(ご隠居)これはちょいと笑えるな。「政治分野における男女共同参画推進法」ときたもんだ。これが今日の国会で可決成立するんだと。
(熊さん)何ですかそれ。えらく長い名前の法律じゃないですか。
(隠)早く言えば、国会でも地方でも、議会に女性の議員を増やそうってことだよ。日本は世界の先進国の中でも、どん尻に近いほど遅れてるからね。
(熊)そうなんですか? 女の議員もいて、けっこう話題になってるような気がしてたけど。まだ少ないんですかね。立候補の権利は平等でしょ。
(隠)権利が平等だって、いろんな事情で結果が偏ってしまうことがある。これを結果としての不平等というんだよ。人口の半分は女性なんだから、議会に女性が非常に少ないというのは、決して好ましいことじゃない。そこで候補者を出す段階から、各政党に男女平等を意識するように促すのが、この法律の目的なんだね。もっと強力に、議会の定員の一定数を女性に割り当ててしまう方式もあって、北欧なんか平等の先進国は、これで成功してる例もあるけど、日本はそこまでする気はないようだ。
(熊)ふーん。様子を見ながら少しずつですか。
(隠)まあそんなところだ。で、さっき思い出したのは、同じようなことが雇用の分野でも以前にあったからだよ。そのときに「雇用の分野における男女の均等な機会及び待遇の確保等に関する法律」という長い名前の法律が出来たんだ。しかもその初期には「確保等」のあとに「女子労働者の福祉の向上に」という文言が入っていたんだよ。あんまり長いから、漫才仕立ての台本にして、「名前が長けりゃ効き目もあるんでしょ」「おまじないじゃあるまいし」なんて調子で教育用のスライドを作ったから、よく覚えてるんだ。雇用の分野では、あの頃から女性の進出が当り前になってきたんだね。今度は政治の分野まで、その流れが及んできたということだ。

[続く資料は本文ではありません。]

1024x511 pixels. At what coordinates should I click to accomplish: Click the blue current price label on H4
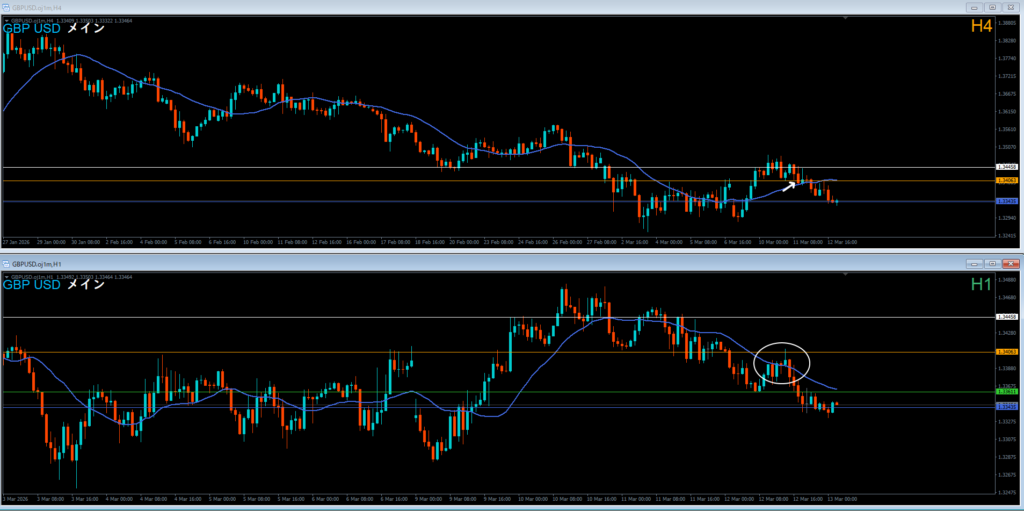pos(1007,201)
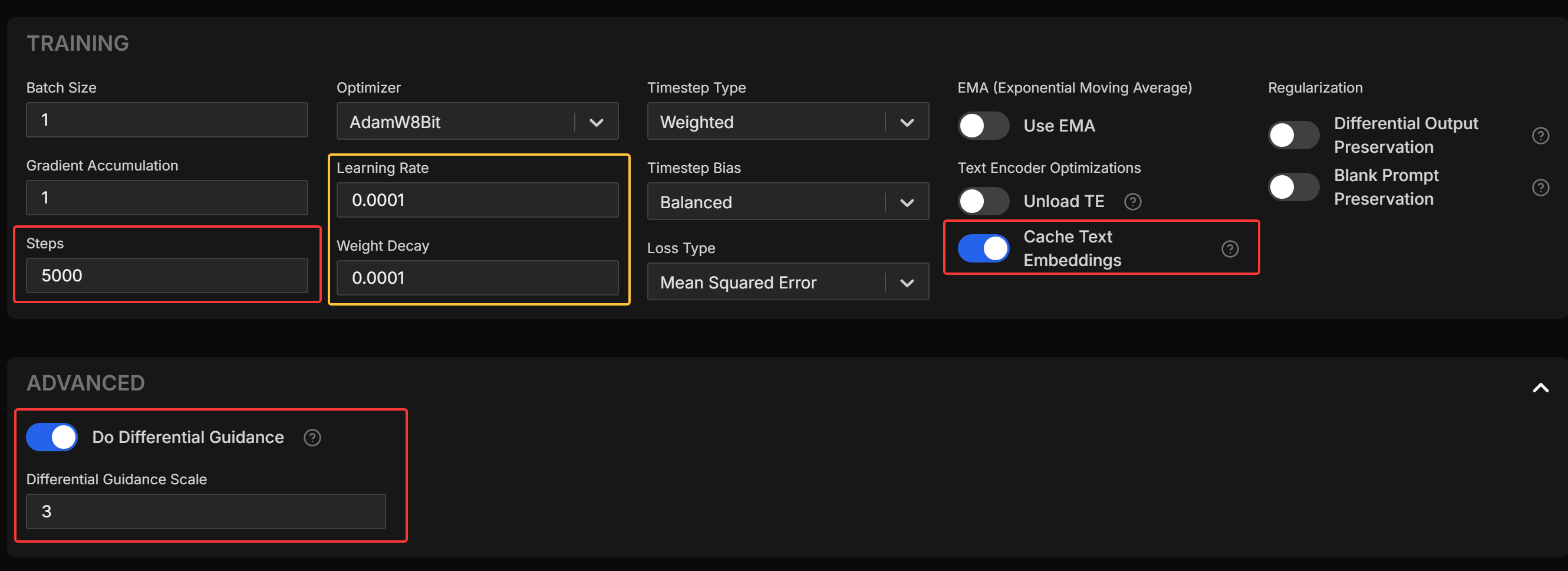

(熊)なーるほど、時代は男女平等に向かってるんですよね。
(隠)この法律がとっかかりになって、議員にも閣僚にも、女性がどんどん増えてくれるようになると、日本もいくらかは良くなるような気がするよ。今の日本の政党で、選挙候補者の男女平等を厳密に守っているのは、「緑の党」だけなんだ。まだ夜明け前かもしれないが、政治の男女平等化は歴史の必然だと、私は思ってるよ。